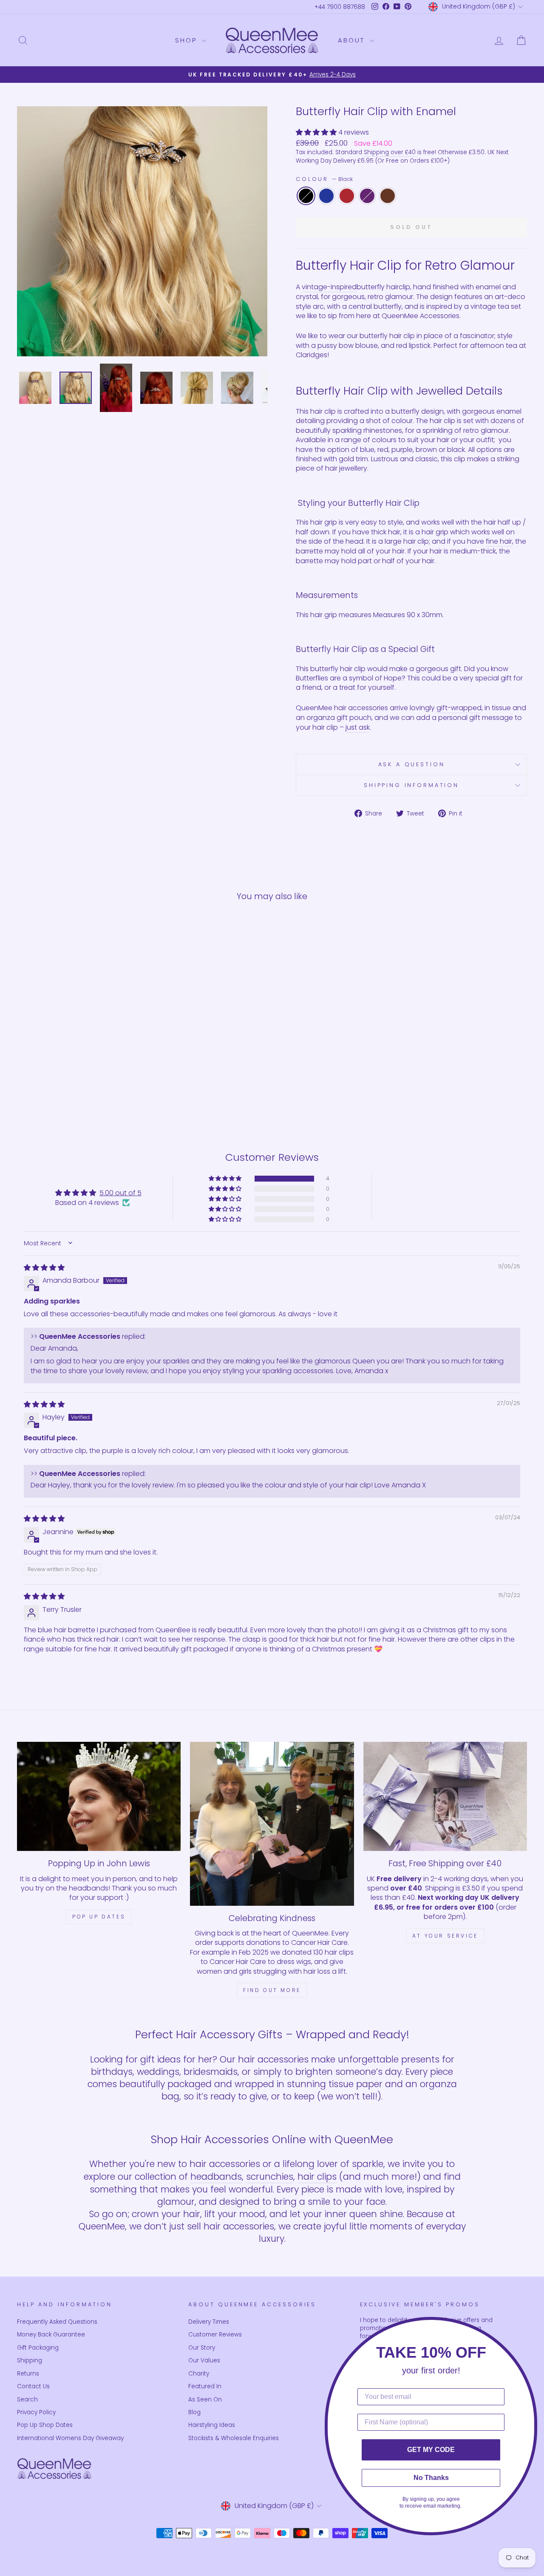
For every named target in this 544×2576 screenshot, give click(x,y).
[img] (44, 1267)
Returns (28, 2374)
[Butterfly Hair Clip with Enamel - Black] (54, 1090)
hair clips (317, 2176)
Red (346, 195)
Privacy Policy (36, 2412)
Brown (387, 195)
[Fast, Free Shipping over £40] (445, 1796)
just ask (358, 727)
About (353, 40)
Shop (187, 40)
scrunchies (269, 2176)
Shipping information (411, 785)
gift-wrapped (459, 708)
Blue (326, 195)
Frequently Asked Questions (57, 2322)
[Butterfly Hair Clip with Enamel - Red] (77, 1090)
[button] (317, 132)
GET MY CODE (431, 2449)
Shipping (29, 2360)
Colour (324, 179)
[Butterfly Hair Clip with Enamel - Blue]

■ **What is being asked**
Could you return all of the entries above exactly, without any images?

■ **Solution to this exercise**
For every named target in this 544×2576 screenshot, give click(x,y).
[img] (44, 1267)
Returns (28, 2374)
[Butterfly Hair Clip with Enamel - Black] (54, 1090)
hair clips (317, 2176)
Red (346, 195)
Privacy Policy (36, 2412)
Brown (387, 195)
[Fast, Free Shipping over £40] (445, 1796)
just ask (358, 727)
About (353, 40)
Shop (187, 40)
scrunchies (269, 2176)
Shipping information (411, 785)
gift-wrapped (459, 708)
Blue (326, 195)
Frequently Asked Questions (57, 2322)
[Butterfly Hair Clip with Enamel - Red] (77, 1090)
[button] (317, 132)
GET MY CODE (431, 2449)
Shipping (29, 2360)
Colour (324, 179)
[Butterfly Hair Clip with Enamel - Blue]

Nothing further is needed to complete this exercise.